## THE RECORDS
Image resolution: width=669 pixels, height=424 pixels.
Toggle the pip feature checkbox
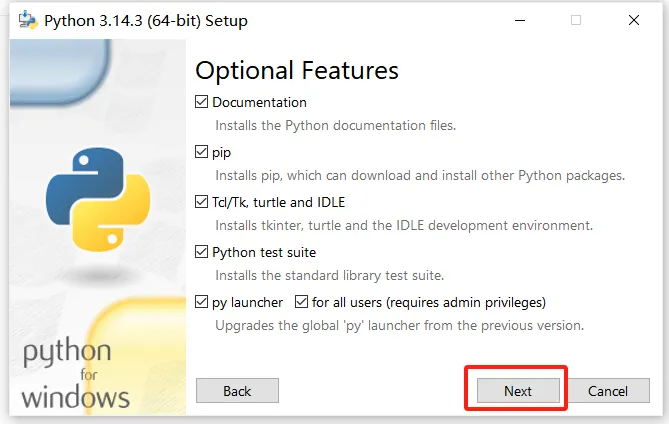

--

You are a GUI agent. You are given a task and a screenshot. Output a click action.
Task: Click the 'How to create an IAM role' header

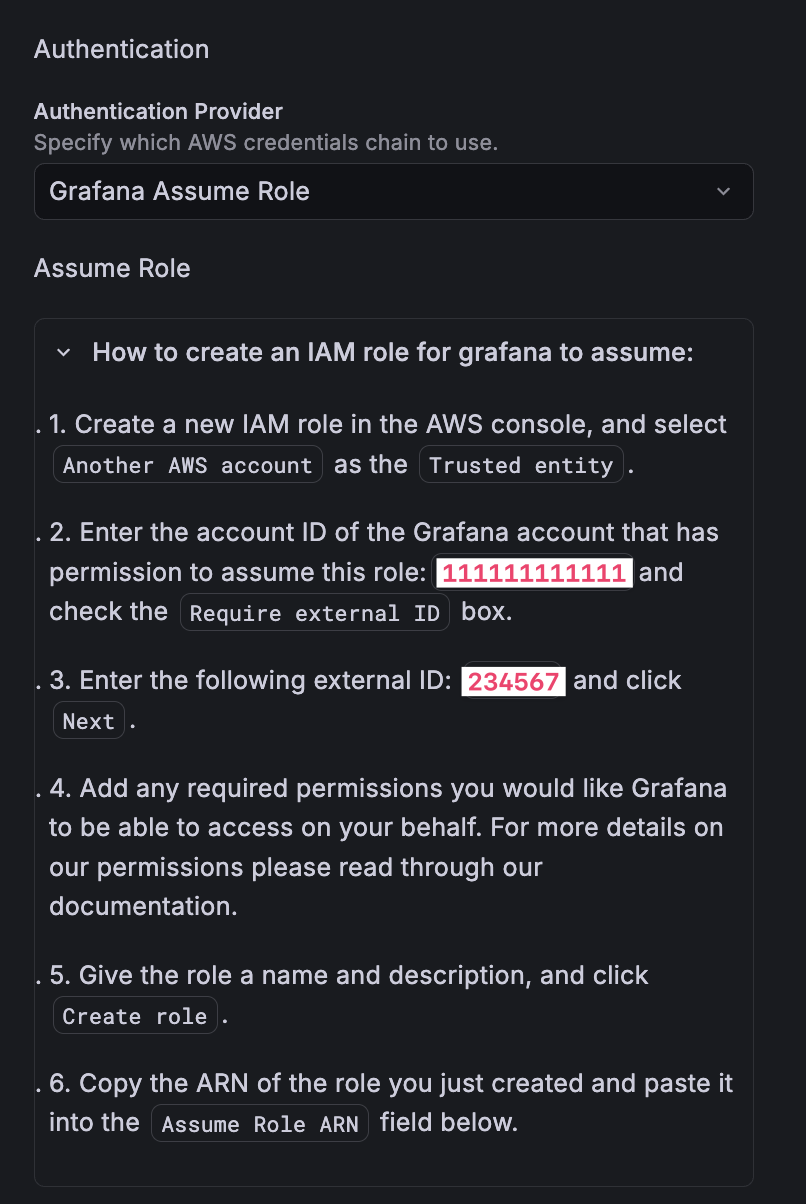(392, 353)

## EXERCISE INSTRUCTIONS
Pull out every line of the material above that contains the string "Image". Uppercase and lowercase letters must match.

## RESULT FOR THIS TASK
Image resolution: width=669 pixels, height=424 pixels.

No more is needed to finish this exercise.